Healthcare.gov: Centralized chaos vs. States right of way?
12 November 2013
Chuck Johnston
It’s not surprising that consumers wonder why we can’t trust in an Apple or Google to deal with the technical intricacies of the US public health exchange, as my colleague Donald Light points out in the previous blog post. I also agree with him that they are not necessarily the best choices for high transaction throughput regulated systems, but do set a higher standard for consumer service than our government. What I find fascinating is that we (the American people), had any expectation that the federal government could be successful. Celent did a survey of consumer expectation of services for various vertical industries including government and the findings show consumers felt that the only industry that had a poorer potential to provide on-line service than insurance was…government.

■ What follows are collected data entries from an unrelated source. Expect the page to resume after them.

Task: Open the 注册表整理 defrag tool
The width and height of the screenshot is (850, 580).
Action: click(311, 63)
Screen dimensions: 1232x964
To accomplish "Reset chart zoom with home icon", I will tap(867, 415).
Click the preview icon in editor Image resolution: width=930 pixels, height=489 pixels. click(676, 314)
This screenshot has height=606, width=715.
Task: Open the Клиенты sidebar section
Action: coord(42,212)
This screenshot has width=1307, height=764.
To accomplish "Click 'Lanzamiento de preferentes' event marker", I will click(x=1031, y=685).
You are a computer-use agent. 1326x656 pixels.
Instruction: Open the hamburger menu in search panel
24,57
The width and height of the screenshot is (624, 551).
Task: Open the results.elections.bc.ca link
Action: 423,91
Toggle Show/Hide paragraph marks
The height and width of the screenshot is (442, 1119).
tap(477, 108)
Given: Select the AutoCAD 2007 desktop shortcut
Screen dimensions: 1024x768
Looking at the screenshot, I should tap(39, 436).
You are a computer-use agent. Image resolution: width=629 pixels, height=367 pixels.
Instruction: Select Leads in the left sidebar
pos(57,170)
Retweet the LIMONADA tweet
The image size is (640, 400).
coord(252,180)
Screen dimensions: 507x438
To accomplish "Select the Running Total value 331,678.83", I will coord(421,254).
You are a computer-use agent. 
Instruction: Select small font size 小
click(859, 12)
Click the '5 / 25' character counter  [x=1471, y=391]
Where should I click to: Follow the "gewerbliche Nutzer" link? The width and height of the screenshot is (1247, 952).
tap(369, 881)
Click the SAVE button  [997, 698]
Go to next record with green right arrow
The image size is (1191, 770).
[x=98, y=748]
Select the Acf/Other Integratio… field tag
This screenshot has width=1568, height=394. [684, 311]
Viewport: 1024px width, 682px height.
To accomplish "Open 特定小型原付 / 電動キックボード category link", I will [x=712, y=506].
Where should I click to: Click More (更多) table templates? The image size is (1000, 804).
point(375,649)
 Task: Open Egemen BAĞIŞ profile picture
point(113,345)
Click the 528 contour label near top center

This reflects well on insurer’s pleas to be allowed to circumvent the healthcare.gov site and get direct access to subsidy data to enable direct enrollment on insurer’s web portals. Of course, that does take the competitive, free market aspect of the exchanges out of the equation, creating a huge advantage for larger carriers with strong brand and consumer mindshare. However, people would have insurance coverage. The federal public health exchange is a frightening intersection of a regulation-driven, massive one-time usage spike; tied to a complex process and IT project requiring huge scalability, under tight timeframes and limited supervision. Arguably, the better approach was the federally funded, state exchange that reduced both scalability issues and complexity for this initiative. The 12 state exchanges (soon to be 15) that are currently enrolling citizens have their issues but nothing on the scale we see with healthcare.gov. Also, the 15 or so private independent exchanges run by commercial brokers are enrolling customers as well. Thinking like a risk manager instead of a politician, perhaps distributed deployment at the state level should not be an option but a requirement, mirroring the US state-based insurance regulatory model. This would meet the needs of the consumer in creating a neutral exchange that would enable transparent price competition, reduce the size and complexity of any one exchange, and allow the federal government to declare victory and move on to help somewhere else. Please.